Extracted data entries:

== Segment start ==

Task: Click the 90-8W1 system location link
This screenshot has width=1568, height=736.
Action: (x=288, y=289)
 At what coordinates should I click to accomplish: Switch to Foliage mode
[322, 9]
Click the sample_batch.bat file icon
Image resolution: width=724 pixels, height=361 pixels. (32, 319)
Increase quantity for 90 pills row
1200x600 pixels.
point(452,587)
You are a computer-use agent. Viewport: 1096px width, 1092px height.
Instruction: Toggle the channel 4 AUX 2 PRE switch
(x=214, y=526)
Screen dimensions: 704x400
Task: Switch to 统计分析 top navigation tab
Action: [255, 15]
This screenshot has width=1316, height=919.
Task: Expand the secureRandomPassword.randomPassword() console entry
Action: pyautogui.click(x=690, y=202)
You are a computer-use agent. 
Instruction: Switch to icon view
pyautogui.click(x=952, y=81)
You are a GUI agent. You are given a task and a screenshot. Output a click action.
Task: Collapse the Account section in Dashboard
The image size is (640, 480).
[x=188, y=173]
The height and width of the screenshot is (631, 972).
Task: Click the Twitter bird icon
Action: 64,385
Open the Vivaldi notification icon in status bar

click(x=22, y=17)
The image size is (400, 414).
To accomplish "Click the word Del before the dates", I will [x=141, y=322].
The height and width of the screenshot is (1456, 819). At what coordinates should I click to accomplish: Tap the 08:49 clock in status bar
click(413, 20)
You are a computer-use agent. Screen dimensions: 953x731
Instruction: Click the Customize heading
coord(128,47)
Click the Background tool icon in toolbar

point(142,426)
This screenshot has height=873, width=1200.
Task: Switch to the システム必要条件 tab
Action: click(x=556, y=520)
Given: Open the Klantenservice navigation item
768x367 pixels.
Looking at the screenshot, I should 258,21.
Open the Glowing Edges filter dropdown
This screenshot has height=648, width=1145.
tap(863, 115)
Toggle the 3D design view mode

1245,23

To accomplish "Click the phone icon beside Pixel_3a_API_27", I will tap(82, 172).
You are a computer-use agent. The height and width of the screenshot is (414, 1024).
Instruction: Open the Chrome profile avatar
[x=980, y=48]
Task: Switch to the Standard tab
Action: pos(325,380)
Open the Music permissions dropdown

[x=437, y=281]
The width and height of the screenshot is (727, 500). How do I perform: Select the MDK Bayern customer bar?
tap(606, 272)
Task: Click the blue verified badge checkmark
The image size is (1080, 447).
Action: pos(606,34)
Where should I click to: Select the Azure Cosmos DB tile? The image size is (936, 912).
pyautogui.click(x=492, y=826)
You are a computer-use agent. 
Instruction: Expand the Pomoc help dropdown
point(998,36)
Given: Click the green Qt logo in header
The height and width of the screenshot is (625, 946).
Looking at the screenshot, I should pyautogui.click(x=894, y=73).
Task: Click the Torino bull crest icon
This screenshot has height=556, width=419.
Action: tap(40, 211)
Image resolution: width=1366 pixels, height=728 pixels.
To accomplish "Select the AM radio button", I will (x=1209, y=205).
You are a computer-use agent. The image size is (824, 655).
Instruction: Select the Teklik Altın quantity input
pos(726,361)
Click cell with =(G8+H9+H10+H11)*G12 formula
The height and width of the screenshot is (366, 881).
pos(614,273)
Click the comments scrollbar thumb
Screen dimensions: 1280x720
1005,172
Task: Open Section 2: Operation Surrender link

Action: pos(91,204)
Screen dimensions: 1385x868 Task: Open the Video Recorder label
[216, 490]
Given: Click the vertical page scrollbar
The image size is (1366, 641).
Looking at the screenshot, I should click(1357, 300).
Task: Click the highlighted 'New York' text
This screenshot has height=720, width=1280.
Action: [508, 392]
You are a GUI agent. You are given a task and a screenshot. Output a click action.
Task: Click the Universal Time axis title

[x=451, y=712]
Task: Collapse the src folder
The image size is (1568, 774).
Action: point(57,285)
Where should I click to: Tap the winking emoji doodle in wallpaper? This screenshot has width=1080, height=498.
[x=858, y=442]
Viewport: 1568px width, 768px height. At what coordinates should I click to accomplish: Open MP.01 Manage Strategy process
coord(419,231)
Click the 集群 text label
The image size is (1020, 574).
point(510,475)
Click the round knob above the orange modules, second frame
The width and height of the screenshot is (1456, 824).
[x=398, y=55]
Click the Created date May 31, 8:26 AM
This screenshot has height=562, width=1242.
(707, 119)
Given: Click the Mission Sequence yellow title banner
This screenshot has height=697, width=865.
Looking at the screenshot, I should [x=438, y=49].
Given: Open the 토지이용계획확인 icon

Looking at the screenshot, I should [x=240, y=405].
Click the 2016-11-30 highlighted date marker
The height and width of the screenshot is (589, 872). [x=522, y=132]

== Segment end ==

- _Work item_
Up to and including the line with "You are a computer-use agent. Viewport: 1096px", write out the records above exactly, starting from their first line.

- _Expected output_
Task: Click the 90-8W1 system location link
This screenshot has width=1568, height=736.
Action: (x=288, y=289)
 At what coordinates should I click to accomplish: Switch to Foliage mode
[322, 9]
Click the sample_batch.bat file icon
Image resolution: width=724 pixels, height=361 pixels. (32, 319)
Increase quantity for 90 pills row
1200x600 pixels.
point(452,587)
You are a computer-use agent. Viewport: 1096px width, 1092px height.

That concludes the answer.